Carmen Barroso: Ontem, poeira de estrelas. Amanhã, abracemos o desconhecido.
A cientista social Carmen Barroso dedicou sua carreira ao estudo de direitos reprodutivos. “A partir da década de 90, a ideia de controle de natalidade foi substituída pela ideia de direitos reprodutivos, que são, basicamente, o direito de decidir se a mulher deseja ter ou não um filho, com quem e quando”, ela disse ao blog. Em 2016, recebeu o prêmio da Nações Unidas, UN Population Award, por seu trabalho na área. Ele é pioneira no estudo de gênero no Brasil e a na ONU e, hoje, é uma das diretoras (“co-chair”) do Independent Accountability Panel, a convite do secretário-geral da ONU. A instituição surgiu para acompanhar a implementação de um programa da ONU chamado “Every Woman, Every Child, Global Strategy for woman, children and adolescente health“.
Carmen discutiu o direito à vida durante toda sua carreira. Hoje, ela parece refletir sobre esse outro lado, também pouco discutido na sociedade, que é a morte. “A morte é parte da vida. É uma parte negligenciada da vida. Quando você fica mais velho, você começa a perceber que ou refletimos sobre isso, ou enfiamos a cabeça na areia”.
A imagem de “enfiar a cabeça na areia” é uma metáfora presente no livro fotográfico, VIVER, de Derli Barroso, seu marido. Derli teve uma coluna semana semanal na Folha, durante 3 anos, sobre fotografia. Moram nos Estados Unidos desde 2003 e vieram ao Brasil para o lançamento desse livro.
Reproduzo aqui, com a permissão de Carmen, a linda introdução desse livro. O título “Viver é perigoso” é uma referência a Guimarães Rosa.
Viver é perigoso
Por Carmen Barroso
Viver enquanto velho é especialmente perigoso. Na velhice as coisas se tornam mais simples e mais complexas ao mesmo tempo. Também mais fáceis e mais difíceis, o que não é exatamente o resultado da simplicidade e da complexidade crescentes. E o perigo está em não aprender a ver estas mudanças e perder as grandes oportunidades que elas oferecem.

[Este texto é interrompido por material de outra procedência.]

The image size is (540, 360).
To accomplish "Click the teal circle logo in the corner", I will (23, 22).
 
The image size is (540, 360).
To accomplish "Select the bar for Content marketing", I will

Derli aprendeu. Tanto na vida como na obra. Os trabalhos que está produzindo no limiar de seus 80 anos simplificam as imagens de extrema complexidade que sua retina e sua câmera tem registrado ao longo do tempo. Revisitando suas fotos de situações as mais variadas, procura extrair sua essência. Reduzindo-as a formas, cores e movimentos, na realidade amplia a visão daquilo que realmente está em jogo. O resultado pode ser aparentemente fácil, mas trata-se daquela facilidade difícil que também buscavam Miró e Klee.
O que torna a velhice especialmente perigosa não é somente que sejamos seres perecíveis, mas especialmente nossa consciência da morte, que se torna cada vez mais presente. Amedrontadora, deprimente: muitos preferem fugir dela o quanto podem. Procuram não pensar (e ainda menos falar) no assunto. Torna-se um tabu, pior que o sexo.
Mas também há os que tem olhos para ver e encontram novas perspectivas quando se deparam com o encurtamento de seu futuro. O que era importante deixa de ser. O que era eterno encolhe no tempo. O negligenciado passa a ser prioridade. Necessidades urgentes se evaporam. Experiências insignificantes tornam-se preciosas.
Paixões adormecidas se acendem. Belezas inusitadas são percebidas. Prazeres recônditos são descobertos.
Nas mãos de Derli, fotos que tirou nos quatro cantos do mundo, e cujos infinitos detalhes ele tanto aprecia, são submetidas a um rigoroso processo de depuração e celebram a beleza da simplicidade. A riqueza das aparências se torna supérflua e emergem cores e movimentos numa coreografia brilhante que nos convida a concentrar no essencial.
Tudo isto parece ter muito a ver com nossa posição no espaço e no tempo. O cientista … já dizia: se há quatro bilhões de anos éramos amebas; daqui há quatro bilhões de anos, os seres existentes serão provavelmente tão distintos de nós, como nós das amebas.
Ontem, poeira de estrelas. Amanhã, abracemos o desconhecido.